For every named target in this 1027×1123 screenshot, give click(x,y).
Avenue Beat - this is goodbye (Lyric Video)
---
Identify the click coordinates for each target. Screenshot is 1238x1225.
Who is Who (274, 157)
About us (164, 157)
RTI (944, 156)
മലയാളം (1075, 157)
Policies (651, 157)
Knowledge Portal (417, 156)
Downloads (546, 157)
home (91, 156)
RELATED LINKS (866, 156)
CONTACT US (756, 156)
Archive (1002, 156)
---
Please reproduce every row above, from the one containing "For every named" down to the one containing "Avenue Beat - this is goodbye (Lyric Video)", including both, word for word.

For every named target in this 1027×1123 screenshot, give click(x,y).
Avenue Beat - this is goodbye (Lyric Video)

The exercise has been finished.